This past weekend found Yale’s sailors scattered across the Eastern seaboard, as both the women’s and coed cohorts raced in a total of five regattas and swept the competition in two.
Beautiful weather met the Bulldogs across all venues, though an initial lack of wind delayed some races on Saturday and ended some regattas early on Sunday. At Brown, the Elis took first at the Sherman Hoyt Trophy while they came in a close second for the Hood Trophy at Tufts. At home, the Bulldogs dominated the Yale Invite, and while a younger cohort of Elis had rougher results at URI’s Salt Pond Invite, the women’s team sailed to second place at the Mrs. Hurst Bowl at Dartmouth.
“As we progress into the season, the depth of skill in our team is becoming increasingly visible, with strong finishes across a number of regattas in the Northeast,” Dylan DiMarchi ’20 said. “This depth makes the team improve exponentially faster, as practices now feel more like competitive regattas.”
Winds ranged from five to 14 knots at the Hoyt Trophy, which took place at the Edgewood Yacht Club at Brown. Yale took the lead early on, ending Saturday in first place and retaining their advantage until Sunday when they beat Ivy rivals Brown and Harvard for first place. While Brown won the A division and Yale took third, the Bulldogs made a comeback in the B division, nabbing first place over 16 other teams.
According to Claudia Loiacono ’21, who sailed the Hoyt with Louisa Nordstrom ’20, Saturday’s racing was somewhat tricky. Current played a larger role because of light winds, so sailors had to make calculated decisions about where to steer their boats. Darker water, Loiacono said, indicates more wind, but it could also indicate unfavorable currents. While Saturday’s light breezes forced sailors to prioritize current over winds, Sunday’s wind picked up, allowing the Bulldogs more flexibility in their strategy while also adding challenges.
“Sunday … started off really nicely,” Loiacono said. “Louisa and I were doing really well and then [the wind] started picking up in the last four races, and Louisa and I are a lot lighter than all of the guys that sail, so we started to struggle a little bit, but we still won our division, which is pretty cool.”
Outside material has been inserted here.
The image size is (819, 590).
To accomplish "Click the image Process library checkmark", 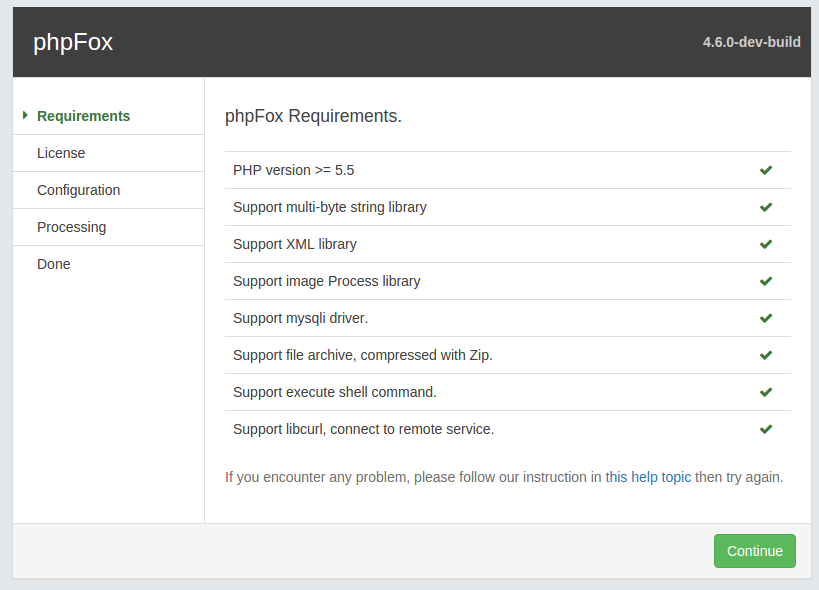I will click(766, 281).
The Bulldogs also saw success at the Hood Trophy at Tufts, missing the top spot to the host Jumbos while finishing ahead of the other eight teams. While Saturday’s calm skies kept the sailors ashore for most of the day, Sunday brought enough wind for eight more races.
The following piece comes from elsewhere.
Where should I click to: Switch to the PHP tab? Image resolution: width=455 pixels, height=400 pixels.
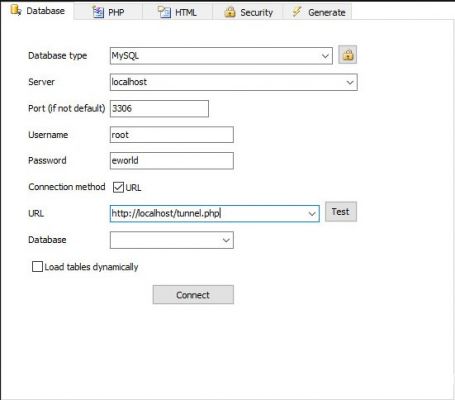pyautogui.click(x=108, y=12)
In contrast, winds on the first day of the Yale Invite proved strong enough for eight races, though Sunday’s racing ended early after the breeze died. The Bulldogs dominated on the homefront, snapping up the top four spots ahead of Connecticut College and Tufts. A younger squad of Yalies also sailed at University of Rhode Island, coming in eighth place while the Rams earned first.
“Generally the weekend showed our growing potential as a large team with many new members,” DiMarchi said. “The Yale Invite offered a chance for the rest of the team to sail at home this weekend in perfect light air conditions, sweeping the first four spots.”
Meanwhile, the women’s team dominated at Dartmouth, taking second place out of 18 teams at the Mrs. Hurst Bowl. At Lake Mascoma, the regattas saw light winds over the entire weekend, forcing the Bulldogs to focus on keeping the boats moving with very little breeze.
The Yale sailing fleet in Branford consists of 18 Z420 racing dinghies, 18 FJs, four Lasers and three safety launches.